DOCUMENT EXTRACT
=======
Hunger striking prisoner refuses water
Palestinian journalist Nidal Abu Aker, held in administrative detention in Israeli jails without charge or trial and on hunger strike for 39 days, is refusing to drink water in protest of his continued solitary confinement in the Israeli criminal prisoners' section of Asqelan prison, reported Palestinian lawyer Karim Ajwa on 25 September.
Abu Aker, the host of a radio program that deals with prisoners affairs on Voice of Unity radio station broadcast from Dheisheh refugee camp near Bethlehem, is on strike with 15 other Palestinian political prisoners in “The Battle of Breaking the Chains,” which he, Shadi Ma’ali, Ghassan Zawahreh, Munir Abu Sharar and Badr al-Ruzza launched on 20 August. The strike is demanding the end of administrative detention, the Israeli practice – continued from a British colonial law – of imprisoning Palestinians without charge or trial for indefinitely renewable periods on secret evidence, and the freedom of all administrative detainees.
This comes as the Handala Center for Prisoners and Released Prisoners stated that the Israeli Prison Services management has decided to transfer the striking administrative detainees to Soroka Hospital early next week as a result of the poor health conditions of the strikers. This comes after stated refusals to several Palestinian hunger strikers, including Badr al-Ruzza and Suleiman Skafi, participating in the "Battle of Breaking the Chains" demanding the end of administrative detention, that they would not be moved to a hospital.
=======
GIVEN ENTRIES
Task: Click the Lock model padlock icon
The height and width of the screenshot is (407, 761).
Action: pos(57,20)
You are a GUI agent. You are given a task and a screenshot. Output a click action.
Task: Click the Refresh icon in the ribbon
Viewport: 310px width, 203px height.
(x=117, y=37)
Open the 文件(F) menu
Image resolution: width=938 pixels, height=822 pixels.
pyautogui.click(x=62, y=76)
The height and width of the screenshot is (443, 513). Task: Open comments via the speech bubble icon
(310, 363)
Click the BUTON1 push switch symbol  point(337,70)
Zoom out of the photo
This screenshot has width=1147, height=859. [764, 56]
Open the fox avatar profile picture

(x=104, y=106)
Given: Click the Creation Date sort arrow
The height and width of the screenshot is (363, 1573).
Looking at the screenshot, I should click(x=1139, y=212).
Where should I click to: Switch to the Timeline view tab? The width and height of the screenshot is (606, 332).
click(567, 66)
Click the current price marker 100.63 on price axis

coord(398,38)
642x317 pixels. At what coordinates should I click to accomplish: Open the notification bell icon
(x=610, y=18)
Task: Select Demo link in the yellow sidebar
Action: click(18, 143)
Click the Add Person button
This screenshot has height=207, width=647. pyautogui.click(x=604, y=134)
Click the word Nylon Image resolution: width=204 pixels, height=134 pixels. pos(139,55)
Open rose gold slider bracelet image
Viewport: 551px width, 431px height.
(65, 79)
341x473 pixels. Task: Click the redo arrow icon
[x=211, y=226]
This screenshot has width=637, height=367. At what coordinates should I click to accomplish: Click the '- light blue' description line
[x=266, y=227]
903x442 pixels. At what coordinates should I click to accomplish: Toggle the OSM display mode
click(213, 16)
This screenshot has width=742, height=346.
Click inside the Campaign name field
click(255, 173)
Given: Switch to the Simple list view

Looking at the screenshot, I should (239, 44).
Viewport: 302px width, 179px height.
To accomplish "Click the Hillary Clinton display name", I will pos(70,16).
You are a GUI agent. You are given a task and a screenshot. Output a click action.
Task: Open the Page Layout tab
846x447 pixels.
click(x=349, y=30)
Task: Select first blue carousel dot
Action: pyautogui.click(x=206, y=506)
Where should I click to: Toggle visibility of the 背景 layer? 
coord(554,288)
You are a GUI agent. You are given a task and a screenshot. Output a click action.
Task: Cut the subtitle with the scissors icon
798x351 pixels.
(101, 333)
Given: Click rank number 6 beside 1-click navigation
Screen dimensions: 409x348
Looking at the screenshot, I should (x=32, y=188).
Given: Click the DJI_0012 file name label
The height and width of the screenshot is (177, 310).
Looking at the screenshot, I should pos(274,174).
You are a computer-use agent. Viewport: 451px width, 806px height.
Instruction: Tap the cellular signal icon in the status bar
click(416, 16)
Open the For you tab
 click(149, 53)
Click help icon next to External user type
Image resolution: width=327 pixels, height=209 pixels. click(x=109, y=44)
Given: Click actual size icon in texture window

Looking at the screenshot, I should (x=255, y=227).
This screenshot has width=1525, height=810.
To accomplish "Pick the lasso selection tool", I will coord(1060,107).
=======
DIRECTIONS FOR THIS TASK
For each statement, say whether it agrees with the report on the hunger-striking prisoner, answering yes or no and quoting the words of the report that decide it. (a) Nidal Abu Aker had been on hunger strike for 39 days. (b) "The Battle of Breaking the Chains" was launched on 25 September. (c) The Israeli Prison Services management decided to move the striking administrative detainees to Soroka Hospital. The records have no connection to the text.

ANSWER SECTION
(a) Yes: "on hunger strike for 39 days"
(b) No: "launched on 20 August"
(c) Yes: "has decided to transfer the striking administrative detainees to Soroka Hospital"